Noch in diesem Jahr soll ein Konzept für eine „Nationale Reduktionsstrategie für Zucker, Fett und Salz (…) mit verbindlichen Zielmarken und einem verbindlichen Zeitplan“ erarbeitet werden, heißt es im Koalitionsvertrag.
Weiter wird davon gesprochen, „Transparenz und Information für die Verbraucher durch eine verständliche und vergleichbare Lebensmittelkennzeichnung“ zu gewährleisten, um eine ausgewogene Ernährung zu erleichtern. In diesem Zusammenhang wird auch ein Nährwertkennzeichnungssystem mit „gegebenenfalls“ vereinfachter Visualisierung genannt, wie die entsprechende Formulierung lautet.

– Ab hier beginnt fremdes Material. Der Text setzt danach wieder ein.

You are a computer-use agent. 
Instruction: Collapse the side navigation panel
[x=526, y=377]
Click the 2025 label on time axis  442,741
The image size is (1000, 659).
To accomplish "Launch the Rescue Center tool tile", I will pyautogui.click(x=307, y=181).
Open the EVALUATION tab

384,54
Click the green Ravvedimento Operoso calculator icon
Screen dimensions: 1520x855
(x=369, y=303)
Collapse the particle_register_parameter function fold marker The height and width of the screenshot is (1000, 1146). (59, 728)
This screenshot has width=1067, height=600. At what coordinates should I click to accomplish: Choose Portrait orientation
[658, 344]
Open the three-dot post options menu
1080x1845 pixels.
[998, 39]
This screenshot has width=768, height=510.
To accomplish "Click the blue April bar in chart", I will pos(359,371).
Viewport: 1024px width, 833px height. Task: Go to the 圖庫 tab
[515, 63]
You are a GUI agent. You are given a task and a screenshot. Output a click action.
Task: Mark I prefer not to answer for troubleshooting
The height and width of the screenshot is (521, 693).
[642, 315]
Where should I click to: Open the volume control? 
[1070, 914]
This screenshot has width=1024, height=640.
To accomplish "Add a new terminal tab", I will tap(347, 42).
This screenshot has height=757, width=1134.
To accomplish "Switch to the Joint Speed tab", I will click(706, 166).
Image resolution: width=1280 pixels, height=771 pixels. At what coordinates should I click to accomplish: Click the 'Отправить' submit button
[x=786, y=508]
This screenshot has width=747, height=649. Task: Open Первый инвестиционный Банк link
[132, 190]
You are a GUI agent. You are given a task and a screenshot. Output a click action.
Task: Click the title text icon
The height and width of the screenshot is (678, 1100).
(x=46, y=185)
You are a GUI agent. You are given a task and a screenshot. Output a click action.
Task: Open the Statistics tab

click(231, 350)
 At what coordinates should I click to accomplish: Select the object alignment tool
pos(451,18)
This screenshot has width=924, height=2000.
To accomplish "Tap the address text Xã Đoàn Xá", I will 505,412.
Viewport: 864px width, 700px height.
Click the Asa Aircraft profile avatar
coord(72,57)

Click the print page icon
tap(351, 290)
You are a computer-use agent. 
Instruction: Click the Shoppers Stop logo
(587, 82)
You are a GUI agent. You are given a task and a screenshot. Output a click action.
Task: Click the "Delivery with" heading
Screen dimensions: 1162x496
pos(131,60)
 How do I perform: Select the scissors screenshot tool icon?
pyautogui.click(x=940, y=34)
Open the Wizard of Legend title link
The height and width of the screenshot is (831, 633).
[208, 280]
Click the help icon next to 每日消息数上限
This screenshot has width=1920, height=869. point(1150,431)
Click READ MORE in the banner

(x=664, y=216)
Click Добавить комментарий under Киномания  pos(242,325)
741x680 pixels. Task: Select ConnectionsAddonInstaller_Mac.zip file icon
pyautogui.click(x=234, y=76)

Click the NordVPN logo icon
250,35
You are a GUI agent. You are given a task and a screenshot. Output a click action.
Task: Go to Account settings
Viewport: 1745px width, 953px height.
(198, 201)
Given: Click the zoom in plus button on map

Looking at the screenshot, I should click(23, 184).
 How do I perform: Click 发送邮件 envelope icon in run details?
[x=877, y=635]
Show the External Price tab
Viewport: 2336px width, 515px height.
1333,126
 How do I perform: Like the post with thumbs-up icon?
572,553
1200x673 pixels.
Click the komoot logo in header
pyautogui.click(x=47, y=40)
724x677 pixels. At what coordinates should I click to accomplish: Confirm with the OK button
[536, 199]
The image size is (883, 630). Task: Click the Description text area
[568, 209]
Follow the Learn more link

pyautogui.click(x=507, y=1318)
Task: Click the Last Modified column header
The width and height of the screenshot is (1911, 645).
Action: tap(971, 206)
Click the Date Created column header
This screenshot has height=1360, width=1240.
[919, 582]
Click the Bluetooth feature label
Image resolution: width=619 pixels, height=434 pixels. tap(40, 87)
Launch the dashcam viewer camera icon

Ähnliche Maßnahmen verliefen in der Vergangenheit im Sande
Die Sprecherin der Deutschen Allianz Nichtübertragbare Krankheiten (DANK), Barbara Bitzer, begrüßt diese Ankündigungen: „Sollten diese Absichten konsequent umgesetzt werden, könnten sie den Durchbruch für eine erfolgreiche Präventionspolitik in Deutschland bedeuten.“ Allerdings würden derartige Maßnahmen nicht das erste Mal vorgeschlagen und diskutiert, gibt die DANK-Sprecherin zu bedenken.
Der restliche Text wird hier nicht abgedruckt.